Even looking at current default rates in Southern California, many people in default have loans that are 2 years or younger. Now either the lender did a horrible job looking at the buyer's financial situation in which they should be liable, or a buyer speculated either knowingly or unknowingly. I have empathy for a family that was conned from an FHA fixed mortgage into a $200,000 subprime mortgage at 10 percent with prepayment penalties. No reason for this except higher commissions. But a person buying a $500,000 home trying to flip it for $600,000? See why I have an issue raising the caps? Most people think the money will evaporate like some sort of Vegas magic act. Yet the public as a whole, even those who didn't participate in this speculating frenzy, will be on the hook if no one directly involved is willing to shoulder the responsibility of gambling [speculating] in a housing bubble. How about the lender, home owner, and the Wall Street players shoulder some of the debt forgiveness instead of asking for a government handout? Why isn't anyone going after the MBS market or the hedge funds? After all, some one did buy these exotic mortgages. So what are some other viable solutions? Lenders can modify terms on 30 year mortgages and extend the duration or drop rates; yet this would suppose that buyers actually bought homes to live in for the longterm. Speculate together, pay together. If you can cut through the green tangled vines of bail out rhetoric, the bottom line is someone isn't happy because the music stopped and they are left standing with no chair.

Back to the Florida boom and bust, it would be wrong to think that the real estate fever in the 1920s was only specific to Florida. Other cities had similar booms as well:

“The final phase of the real-estate boom of the nineteen-twenties centered in the cities themselves. To picture what happened to the American skyline during those years, compare a 1920 airplane view of almost any large city with one taken in 1930. There is scarcely a city which does not show a bright new cluster of skyscrapers at its center. The tower building mania reached its climax in New York-since towers in the metropolis are a potent advertisement-and particularly in the Grand Central district of New York. Here the building boom attained immense proportions, coming to its peak of intensity in 1928. New pinnacles shot into the air forty stories, fifty stories, and more; between 1918 and 1930 the amount of space available for office use in large modern buildings in that district was multiplied approximately by ten. In a photograph of uptown New York taken from the neighborhood of the East River early in 1931, the twenty most conspicuous structures were all products of the Post-war Decade. The tallest two of all, to be sure, were not completed until after the panic of 1929; by the time the splendid shining tower of the Empire State Building stood clear of scaffolding there were apple salesmen shivering on the curbstone below. Yet it was none the less a monument to the abounding confidence of the days in which it was conceived.

The confidence had been excessive. Skyscrapers had been overproduced. In the spring of 1931 it was reliably stated that some 17 per cent of the space in the big office buildings of the Grand Central district, and some 40 per cent of that in the big office buildings of the Plaza district farther uptown, were not bringing in a return; owners of new skyscrapers were inveigling business concerns into occupying vacant floors by offering them space rent-free for a period or by assuming their leases in other buildings; and financiers were shaking their heads over the precarious condition of many realty investments in New York. The metropolis, too, had a future, but speculative enthusiasm had carried it upward a little too fast.”
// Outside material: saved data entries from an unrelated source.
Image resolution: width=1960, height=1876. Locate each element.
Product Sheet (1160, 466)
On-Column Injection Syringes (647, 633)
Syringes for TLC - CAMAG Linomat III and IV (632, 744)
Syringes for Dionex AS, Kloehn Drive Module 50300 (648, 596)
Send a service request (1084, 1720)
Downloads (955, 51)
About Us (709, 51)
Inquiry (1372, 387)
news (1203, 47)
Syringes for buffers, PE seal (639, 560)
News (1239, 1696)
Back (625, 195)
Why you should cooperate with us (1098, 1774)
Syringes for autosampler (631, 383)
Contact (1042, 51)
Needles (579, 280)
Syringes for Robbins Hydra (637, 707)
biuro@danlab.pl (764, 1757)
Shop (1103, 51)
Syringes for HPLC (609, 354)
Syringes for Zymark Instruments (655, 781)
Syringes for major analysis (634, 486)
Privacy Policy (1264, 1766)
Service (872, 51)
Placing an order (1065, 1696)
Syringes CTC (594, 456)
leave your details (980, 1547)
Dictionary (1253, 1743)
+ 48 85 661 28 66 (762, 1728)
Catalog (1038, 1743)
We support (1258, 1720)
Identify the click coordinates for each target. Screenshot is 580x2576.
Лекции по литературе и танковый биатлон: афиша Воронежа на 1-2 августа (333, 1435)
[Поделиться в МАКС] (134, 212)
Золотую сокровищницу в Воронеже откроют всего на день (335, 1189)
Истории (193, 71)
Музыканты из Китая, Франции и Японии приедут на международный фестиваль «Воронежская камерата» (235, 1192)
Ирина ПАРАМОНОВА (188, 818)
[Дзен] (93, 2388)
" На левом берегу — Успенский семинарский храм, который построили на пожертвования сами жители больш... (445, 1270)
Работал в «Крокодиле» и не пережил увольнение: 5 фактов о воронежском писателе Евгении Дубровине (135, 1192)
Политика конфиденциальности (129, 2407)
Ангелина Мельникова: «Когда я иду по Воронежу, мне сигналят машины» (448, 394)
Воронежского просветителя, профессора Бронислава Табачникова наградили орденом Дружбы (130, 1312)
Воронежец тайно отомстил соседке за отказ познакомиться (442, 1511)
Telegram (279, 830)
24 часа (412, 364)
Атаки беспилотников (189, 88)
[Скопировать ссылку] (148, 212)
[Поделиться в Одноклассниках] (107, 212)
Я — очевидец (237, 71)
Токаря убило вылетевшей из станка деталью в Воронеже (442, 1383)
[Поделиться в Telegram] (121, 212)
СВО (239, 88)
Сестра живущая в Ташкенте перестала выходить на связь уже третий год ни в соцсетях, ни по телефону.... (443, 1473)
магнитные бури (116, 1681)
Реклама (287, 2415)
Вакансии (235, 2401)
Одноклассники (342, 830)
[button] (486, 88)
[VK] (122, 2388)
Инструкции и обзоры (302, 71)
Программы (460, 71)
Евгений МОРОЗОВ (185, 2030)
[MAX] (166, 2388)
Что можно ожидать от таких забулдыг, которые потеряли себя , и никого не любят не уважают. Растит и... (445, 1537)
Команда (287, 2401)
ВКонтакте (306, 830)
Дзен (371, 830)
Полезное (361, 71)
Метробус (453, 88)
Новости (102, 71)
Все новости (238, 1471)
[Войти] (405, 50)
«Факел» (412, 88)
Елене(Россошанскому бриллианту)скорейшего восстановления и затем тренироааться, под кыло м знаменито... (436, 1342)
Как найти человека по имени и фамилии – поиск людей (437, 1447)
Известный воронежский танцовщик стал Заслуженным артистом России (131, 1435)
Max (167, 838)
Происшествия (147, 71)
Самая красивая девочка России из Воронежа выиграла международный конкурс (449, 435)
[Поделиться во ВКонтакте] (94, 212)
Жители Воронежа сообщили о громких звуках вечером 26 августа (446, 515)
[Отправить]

Compare this to the current metal cranes that stand up like a Brontosaur head in the middle of many metro cities. You see them in San Diego, Miami, and Orange County. Take a plane over Arizona and Nevada and you'll see a jigsaw of subdivided land and spectacular urban sprawl. Are we growing this fast? Looking at population statistics it doesn't seem that the building is in proportion to our growing demand for housing; we may have overbuilt a tad bit. Considering that many baby-boomers are looking to downsize, many homes should be coming online in the next 5 to 10 years simply because of the natural occurrence in the shift of demographics. Many will downsize and retire to less urban areas, thus creating more inventory.

A question many are wondering is "will there be another bubble after this one?" Considering we went from a technology bubble to a housing bubble, I think we've had enough for two decades. The cost of owning a home in certain areas , as many families are realizing, comes at too high of a cost. A society can only prosper so long via debt spending. So what happened after the boom in Florida?

“After the Florida hurricane, real-estate speculation lost most of its interest for the ordinary man and woman. Few of them were much concerned, except as householders or as spectators, with the building of suburban developments or of forty-story experiments in modernist architecture. Yet the national speculative fever which had turned their eyes and their cash to the Florida Gold Coast in 1925 was not chilled; it was merely checked. Florida house-lots were a bad bet? Very well, then, said a public still enthralled by the radiant possibilities of Coolidge Prosperity: what else was there to bet on? Before long a new wave of popular speculation was accumulating momentum. Not in real-estate this time; in something quite different. The focus of speculative infection shifted from Flagler Street, Miami, to Broad and Wall Streets, New York. The Big Bull Market was getting under way.”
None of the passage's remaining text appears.